Por fim, precisamos compreender que as desigualdades reinantes no país, não são obras do acaso, nem frutos do destino, mas são social e historicamente construídas em benefícios de uma classe privilegiada que para manter o status quo, sempre teve a sua disposição os meios necessários e contou com um estado garantista, fomentador da riqueza de uma pequena fração branca que apoiada na barbárie, construiu pela rapinagem, roubo, expropriação e crimes, os grandes domínios territoriais e econômicos. É fato historicamente comprovado que as ideias dominantes de cada época são as ideias da classe dominante. No entanto, estas não teriam influência suficiente para impor essas ideias, não fosse, por exemplo no caso atual, a submissão por conveniências, da classe média que em busca de uma fatia do capital, atua como bedel na tecnoburocracia e como algoz das classes populares, que afinal, são estranhas e sem humanidade. (para elas)

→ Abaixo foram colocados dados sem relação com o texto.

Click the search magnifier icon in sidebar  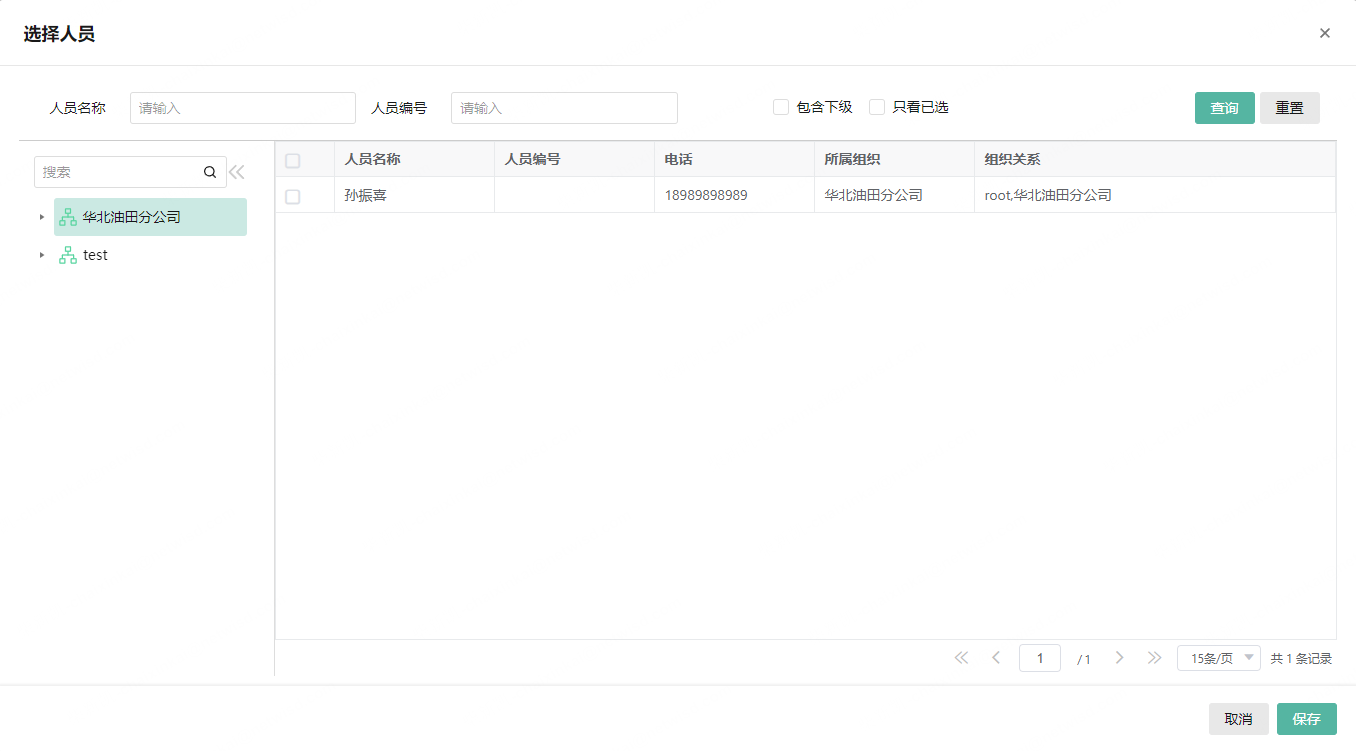(x=210, y=171)
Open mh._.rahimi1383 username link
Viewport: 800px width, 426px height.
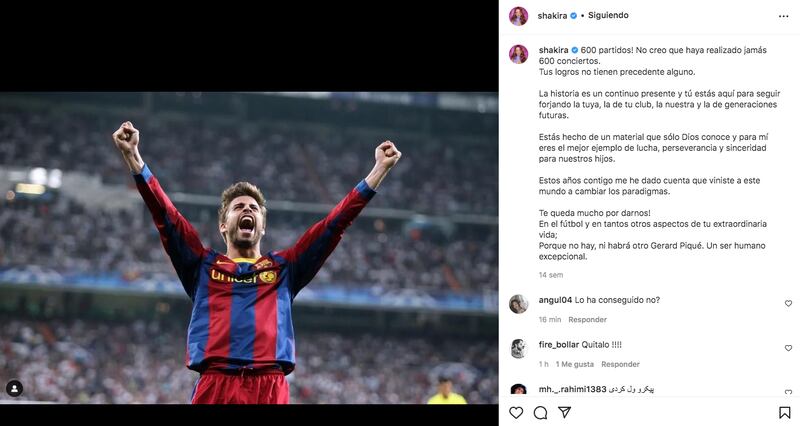click(572, 388)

Não objetiva esse trabalho, navegar pelas águas turbulentas da discórdia, fomentar ou disseminar discurso de ódio. Como outros trabalhos de mesma natureza, busca atuar na reflexão e entendimento da realidade brutal em que brasileiros vêm sendo alvo há mais de quatro séculos. Por conseguinte, a análise e denúncias do racismo como elemento de um universo mais vasto que compõe o sistema de opressão, apresenta-se como obrigação para o conjunto da sociedade e, simultaneamente, imenso desafio para todos. Combatê-lo sim, combate-lo sempre. Para tanto, é fundamental instigar políticas, estimulando a organização dos grupos étnicos oprimidos, a sociedade consciente e as instâncias governamentais, a fim de retirá-los da inércia, porque é catastrófico para os povos subjugados esse sistema trágico de poder. Percebamos que provocar a elaboração de políticas de inclusão e ocupação de espaços nas esferas institucionais e sociais, é mais que um apelo ético, mas que um grito desesperado por justiça, é sobretudo, a conquista da humanidade negada, o antever de um novo dia, um horizonte de possibilidades. O devir.
Airton Santos, nascido no século passado no Recôncavo Baiano. Seu cotidiano da infância e juventude foi recheado de manifestações culturais, pelas quais é um profundo admirador e amante. Ser humano comum, busca mergulhar e compreender os aspectos culturais que o faz grande, que o faz único, que o humaniza. Como retribuição a tanta generosidade, expressa com palavras pobres de metáforas, as ricas experiências que a cultura possibilita. Seu autodidatismo lhe permite navegar por esse fantástico mundo sem muita responsabilidade, mas com leveza, respeito e amor.
BIBLIOGRAFIA CONSULTADA
RODNEY,William. Apropriação cultural – São Paulo: Editora Jandaíra, 2020.
Nascimento, Abdias . O Genocídio do Negro Brasileiro. Rio de Janeiro: Paz e Terra, 1978.
MUNANGA, Kabengele. Negritude: usos e sentidos. Belo Horizonte: Autêntica, 2009
FANON, Frantz. Pele negra, máscaras brancas. Salvador: EDUFBA, 2008.
ALMEIDA, Sílvio. O que é racismo estrutural. Belo Horizonte: Letramento, 2018.
SOUZA, Ana Lúcia Silva (et. al.). De olho na cultura: pontos de vista afro-brasileiros. Salvador: Centro de Estudos Afro-orientais: Brasília: Fundação Palmares, 2005.